Nepal likely to sell power to Bangladesh using Indian transmission line
India and Nepal are likely to firm up a formal arrangement to allow the Himalayan country to sell power to Bangladesh using the Indian transmission line during the official visit of Nepalese Prime Minister Pushpa Kumar Dahal Prachanda beginning on May 31.
India today officially announced the four-day visit by Prachanda in what would be his first official trip to the country since assuming power in December last year.
For quite some years, both Nepal and Bangladesh are asking India to permit cross-border power trade using its transmission facility.
During her official visit to India in September last year, Bangladesh Prime Minister Sheikh Hasina had brought up with the Indian leadership the issue of importing power from Nepal and Bhutan via India, reports our New Delhi correspondent.
The matter also figured during Nepal Foreign Minister Narayan Prakash Saud's visit to Dhaka in the middle of this month when he had urged Bangladeshi companies to invest in his country's hydropower sector.
Addressing an event in Dhaka on May 13, Saud had said Nepal was encouraged by India's recent response in facilitating cross-border power cooperation.
India and Nepal are closing in on an agreement, which may be finalised during the Nepal PM's visit, diplomatic sources said.

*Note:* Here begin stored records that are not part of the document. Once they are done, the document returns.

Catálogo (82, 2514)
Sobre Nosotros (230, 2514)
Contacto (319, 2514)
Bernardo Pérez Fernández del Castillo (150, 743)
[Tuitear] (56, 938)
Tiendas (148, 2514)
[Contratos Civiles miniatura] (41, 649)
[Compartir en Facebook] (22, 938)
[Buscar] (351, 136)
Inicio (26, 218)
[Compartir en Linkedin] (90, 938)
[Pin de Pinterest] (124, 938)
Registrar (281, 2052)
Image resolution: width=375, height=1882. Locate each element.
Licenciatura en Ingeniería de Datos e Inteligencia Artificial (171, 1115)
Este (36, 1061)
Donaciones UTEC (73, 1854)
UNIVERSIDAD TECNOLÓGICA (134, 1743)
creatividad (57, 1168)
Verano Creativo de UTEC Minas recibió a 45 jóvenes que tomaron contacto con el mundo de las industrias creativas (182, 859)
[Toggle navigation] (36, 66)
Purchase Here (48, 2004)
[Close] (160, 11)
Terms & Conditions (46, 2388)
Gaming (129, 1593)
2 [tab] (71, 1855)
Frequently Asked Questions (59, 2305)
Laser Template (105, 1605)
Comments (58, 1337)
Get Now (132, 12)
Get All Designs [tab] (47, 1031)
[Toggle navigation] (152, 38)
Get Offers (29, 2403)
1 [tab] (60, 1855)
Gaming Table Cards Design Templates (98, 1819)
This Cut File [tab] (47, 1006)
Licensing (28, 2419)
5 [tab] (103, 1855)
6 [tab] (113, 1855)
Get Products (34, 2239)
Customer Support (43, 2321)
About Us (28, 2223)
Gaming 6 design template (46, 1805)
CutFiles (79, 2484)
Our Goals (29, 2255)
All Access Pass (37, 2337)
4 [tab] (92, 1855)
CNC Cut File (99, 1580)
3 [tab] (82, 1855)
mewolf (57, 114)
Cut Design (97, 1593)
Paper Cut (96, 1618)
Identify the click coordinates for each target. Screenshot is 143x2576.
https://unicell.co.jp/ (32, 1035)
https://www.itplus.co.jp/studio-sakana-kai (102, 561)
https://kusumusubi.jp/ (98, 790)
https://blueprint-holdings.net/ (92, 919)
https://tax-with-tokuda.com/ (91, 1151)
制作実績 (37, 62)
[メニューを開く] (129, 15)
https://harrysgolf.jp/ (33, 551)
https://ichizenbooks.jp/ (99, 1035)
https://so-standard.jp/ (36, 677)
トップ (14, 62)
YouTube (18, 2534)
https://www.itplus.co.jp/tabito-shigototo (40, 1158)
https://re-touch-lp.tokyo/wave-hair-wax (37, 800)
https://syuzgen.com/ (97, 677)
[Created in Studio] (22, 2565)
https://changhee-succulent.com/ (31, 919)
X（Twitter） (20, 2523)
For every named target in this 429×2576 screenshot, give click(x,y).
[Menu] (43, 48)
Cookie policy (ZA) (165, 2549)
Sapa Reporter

If finalised, the arrangement between India and Nepal on power trade with Bangladesh will be among a clutch of other bilateral agreements to be inked between New Delhi and Kathmandu during Prachanda's forthcoming visit.
The sources said the Nepal-Bangladesh power trade may make a small start which, however, would be a big step towards sub-regional cooperation in electricity sector, something both BIMSTEC and BBIN (Bangladesh, Bhutan, India, Nepal) are trying for several years.